Set task 1: Edit the court excerpt about Kelvin Williams's deposition, starting at "Defendants clearly are" and ending at "at 3, 115).", with "deposition" replaced by "interview".
Set task 2:
Answer these from the court excerpt about Kelvin Williams's deposition:
(a) How far away is the discovery deadline?
(b) Kelvin is one of how many eyewitnesses to the alleged incident?
(c) For how long does Williams suggest putting off the deposition?
Set task 3: Continue the court excerpt about Kelvin Williams's deposition, picking up after its last sentence.

Passage provided:
Defendants clearly are entitled to depose Kelvin Williams, the victim of the alleged sexual assault and a plaintiff in this lawsuit. Miller, 131 F.R.D. at 700. Although the discovery deadline is more than nine months away, defendants insist on this deposition now because Kelvin is one of only two eyewitnesses to the alleged incident and they need his testimony in order to prepare their defense. In response, Williams argues that allowing her son to be questioned about the sexual assault at the LSJDC “while trapped in a similar environment presents itself as being oppressive and tormenting.” (Plf. Mot. at 2, H 3). Williams suggests that postponing the deposition for three months “would allow [counsel] more opportunity to review facts with their client in a more hospitable setting, where this child is more likely to reveal additional information.” (Id. at 3, 115).

Listing:
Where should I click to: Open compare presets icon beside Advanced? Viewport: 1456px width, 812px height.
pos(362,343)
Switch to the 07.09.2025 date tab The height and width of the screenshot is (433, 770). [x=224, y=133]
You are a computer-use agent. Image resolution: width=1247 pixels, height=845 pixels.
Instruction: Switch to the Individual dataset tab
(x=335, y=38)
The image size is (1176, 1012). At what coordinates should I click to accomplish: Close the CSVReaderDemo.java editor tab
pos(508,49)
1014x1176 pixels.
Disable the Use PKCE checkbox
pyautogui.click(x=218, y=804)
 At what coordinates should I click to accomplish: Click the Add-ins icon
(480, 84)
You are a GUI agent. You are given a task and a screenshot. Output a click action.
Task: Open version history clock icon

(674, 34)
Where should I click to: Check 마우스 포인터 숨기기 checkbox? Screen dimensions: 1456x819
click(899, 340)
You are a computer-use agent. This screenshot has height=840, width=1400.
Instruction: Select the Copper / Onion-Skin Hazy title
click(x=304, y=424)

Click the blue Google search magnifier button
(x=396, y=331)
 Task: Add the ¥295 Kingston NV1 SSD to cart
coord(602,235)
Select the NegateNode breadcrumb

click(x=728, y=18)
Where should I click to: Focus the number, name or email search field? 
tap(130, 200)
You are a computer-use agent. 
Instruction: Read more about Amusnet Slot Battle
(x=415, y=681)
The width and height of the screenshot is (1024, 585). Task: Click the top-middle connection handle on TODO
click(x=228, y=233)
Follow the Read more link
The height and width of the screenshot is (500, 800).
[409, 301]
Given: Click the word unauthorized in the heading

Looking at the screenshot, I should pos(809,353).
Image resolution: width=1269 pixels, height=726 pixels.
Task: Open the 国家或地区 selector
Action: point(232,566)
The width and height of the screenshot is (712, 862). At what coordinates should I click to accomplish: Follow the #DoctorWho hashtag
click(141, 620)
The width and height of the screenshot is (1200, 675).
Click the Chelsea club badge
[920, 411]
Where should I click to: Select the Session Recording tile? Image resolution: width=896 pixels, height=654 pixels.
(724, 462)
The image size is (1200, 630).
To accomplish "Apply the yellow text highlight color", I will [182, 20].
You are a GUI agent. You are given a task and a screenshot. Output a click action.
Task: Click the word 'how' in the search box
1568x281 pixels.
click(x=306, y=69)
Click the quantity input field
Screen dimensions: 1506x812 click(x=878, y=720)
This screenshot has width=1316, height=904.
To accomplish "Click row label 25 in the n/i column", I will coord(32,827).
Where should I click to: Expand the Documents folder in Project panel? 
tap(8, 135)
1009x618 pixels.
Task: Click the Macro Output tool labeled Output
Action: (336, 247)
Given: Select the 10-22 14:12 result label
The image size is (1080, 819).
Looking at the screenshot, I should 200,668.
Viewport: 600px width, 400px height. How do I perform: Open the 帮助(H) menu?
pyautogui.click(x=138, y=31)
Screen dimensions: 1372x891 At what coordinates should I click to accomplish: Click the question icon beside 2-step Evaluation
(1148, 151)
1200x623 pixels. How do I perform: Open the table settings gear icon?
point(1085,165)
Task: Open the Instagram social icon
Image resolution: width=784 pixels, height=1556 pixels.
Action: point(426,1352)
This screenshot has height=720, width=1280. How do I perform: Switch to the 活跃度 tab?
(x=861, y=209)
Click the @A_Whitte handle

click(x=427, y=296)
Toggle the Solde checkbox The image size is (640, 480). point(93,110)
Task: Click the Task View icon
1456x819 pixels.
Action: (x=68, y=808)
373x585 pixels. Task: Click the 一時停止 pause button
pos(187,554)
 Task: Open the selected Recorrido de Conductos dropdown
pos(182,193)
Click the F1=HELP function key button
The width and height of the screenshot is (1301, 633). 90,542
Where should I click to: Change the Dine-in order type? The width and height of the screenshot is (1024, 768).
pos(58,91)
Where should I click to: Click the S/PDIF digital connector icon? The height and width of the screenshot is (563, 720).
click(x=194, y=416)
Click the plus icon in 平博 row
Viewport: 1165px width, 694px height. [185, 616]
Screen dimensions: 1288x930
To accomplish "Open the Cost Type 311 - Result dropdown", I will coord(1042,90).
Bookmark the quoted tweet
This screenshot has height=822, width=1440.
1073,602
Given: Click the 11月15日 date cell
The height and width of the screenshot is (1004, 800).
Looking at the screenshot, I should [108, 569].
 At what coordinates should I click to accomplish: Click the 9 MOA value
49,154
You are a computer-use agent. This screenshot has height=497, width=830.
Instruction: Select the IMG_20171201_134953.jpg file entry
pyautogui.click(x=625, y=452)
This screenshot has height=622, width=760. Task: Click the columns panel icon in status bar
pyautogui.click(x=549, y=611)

Written response 1:
Defendants clearly are entitled to depose Kelvin Williams, the victim of the alleged sexual assault and a plaintiff in this lawsuit. Miller, 131 F.R.D. at 700. Although the discovery deadline is more than nine months away, defendants insist on this interview now because Kelvin is one of only two eyewitnesses to the alleged incident and they need his testimony in order to prepare their defense. In response, Williams argues that allowing her son to be questioned about the sexual assault at the LSJDC “while trapped in a similar environment presents itself as being oppressive and tormenting.” (Plf. Mot. at 2, H 3). Williams suggests that postponing the interview for three months “would allow [counsel] more opportunity to review facts with their client in a more hospitable setting, where this child is more likely to reveal additional information.” (Id. at 3, 115).

Written response 2:
(a) More than nine months away.
(b) One of only two eyewitnesses.
(c) Three months.

Written response 3:
The court is persuaded that, given the ample time remaining for the parties to complete discovery, good cause exists for a short postponement of Kelvin’s deposition. It cannot be doubted that forcing a juvenile to recount the details of an alleged sexual assault can be traumatic and embarrassing even under the best of circumstances. Questioning a 16-year old juvenile about such facts in the same environment where the incident occurred can only exacerbate the potential harm to the deponent. The court sees no reason why defendants cannot wait to depose Kelvin until he is released from custody in January 2003. This still leaves eight months to prepare for trial, six months to complete discovery, and four months to file dispositive motions. Under the unique circumstances presented in this case, the competing interests of allowing this deposition to proceed while Kelvin is in custody and protecting him from further psychological harm weigh in favor of postponing the deposition.
Accordingly, defendants’ motion for leave to take the oral deposition of Kelvin Devon Williams is denied and plaintiffs motion for protective order is granted. Defendants may not depose Kelvin until February 7, 2003 or he is released from custody, whichever is sooner.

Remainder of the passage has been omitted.